Spain’s biggest price rises were not in the headline inflation number

by Lorraine Williamson
Spain’s biggest price rises

At first glance, 2025 looked like a year when Spain finally started breathing again at the checkout. The National Statistics Institute (INE) confirmed an average inflation of 2.7% for 2025, with December ending at 2.9%.

But “average” is not how most households experience prices. People remember the jolts: the weekly staples that suddenly feel like treats, the utility bill that refuses to settle, and the local charges that arrive with no obvious way to cut back. Spain’s consumer price basket shows that a small cluster of items rose far faster than the national rate—and those spikes did much of the emotional damage.

The items that hit hardest: from jewellery to breakfast basics

INE’s most detailed basket breaks spending into around 200 categories. In 2025, the stand-out surge was jewellery and costume jewellery, up 24.6% on average—an outlier driven by higher precious metal costs feeding straight through to retail pricing.

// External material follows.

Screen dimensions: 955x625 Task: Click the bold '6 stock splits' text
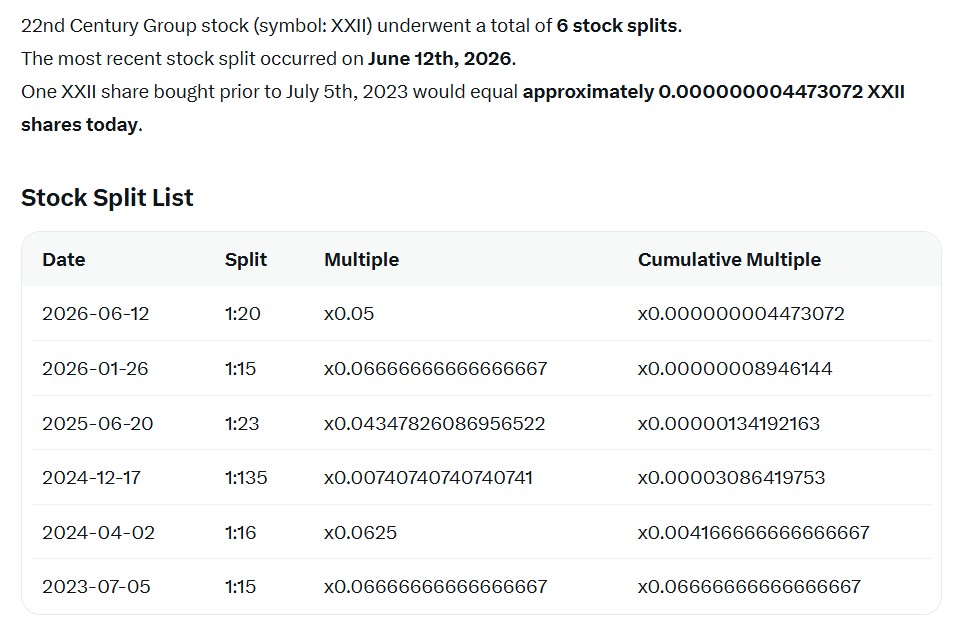pyautogui.click(x=617, y=26)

The more familiar pinch-point was breakfast. Over the year, chocolate rose 20%, coffee 17.6%, and eggs 17.5% on average, according to reporting based on INE’s breakdown.

It is worth noting that some outlets also tracked sharper “felt” increases using December-on-December comparisons—eggs, in particular, spiking strongly on that measure. Different time windows can produce different-looking numbers, but the story is the same: the everyday items people buy routinely were among the fastest movers.

Energy and fixed costs: why Spain still felt expensive

For many families, the greater stress is not discretionary spending but bills that are hard to dodge.

Electricity, waste collection and transport all featured among the stronger climbers in 2025. One analysis of the detailed CPI data highlights waste collection charges up 17.4%, the electricity bill up around 15%, and combined passenger transport up 13.6%—a set of increases closely linked to policy changes and the winding down of earlier relief measures.

The waste increase matters because it is both local and uneven. Some municipalities introduced (or recalibrated) charges sooner than others, so households can see very different outcomes depending on where they live.

Food inflation cooled overall, but the exceptions dominated the conversation

Food inflation, taken as a whole, eased in 2025 compared with prior years. The problem is that “overall” hides the products that people buy most often—or notice most when they rise quickly.

Beef and other meats remained under pressure in parts of the basket, while coffee, chocolate and eggs stood out as the items that made a routine shop feel like a budget negotiation.

Meanwhile, a few high-profile fallers offered relief. Olive oil was the headline example, dropping sharply from its previous peak—though the exact scale depends on whether you look at annual averages or December-on-December movement. Either way, it became one of the rare supermarket lines that moved decisively in the consumer’s favour.

Why Spain stayed above the euro area’s “comfort zone”

Inflation has a European backdrop now, not just a national one. The European Central Bank’s target is 2%, and the euro area ended 2025 at around that level, with Eurostat’s flash estimate putting December at 2.0%.

Spain, by contrast, ended December higher (2.9% on the national CPI) and recorded a 2025 average of 2.7%.

That gap helps explain the mood: Spain was not reliving the shock of 2022–23, but it also was not yet enjoying the calmer landing that the ECB wants to see across the bloc.

What households can realistically do when “the worst” is in essentials

There is no single fix for a cost-of-living squeeze that is concentrated in essentials, but households often regain a little control by targeting what is measurable.

Start with patterns you can actually change: switching to unit-price shopping for staples, reviewing energy plans where contract terms allow, and treating services inflation (restaurants, hotels, transport) as the area most likely to reward flexible timing rather than brand loyalty. The point is not perfection; it is reducing exposure to the fastest-rising lines in your own spend.

The outlook for 2026: calmer numbers, but slow recovery

Core inflation eased across 2025, and the direction of travel remains down—yet the lived experience will depend on whether energy and household services cool meaningfully, and whether “quiet” inflation persists in the background of daily spending.

After several years of price shocks, the bigger question is not whether inflation is falling, but whether wages and household budgets can rebuild the purchasing power that was lost when prices surged. For many, 2025 did not feel like “normality returning”. It felt like learning to live with a new baseline—one receipt at a time.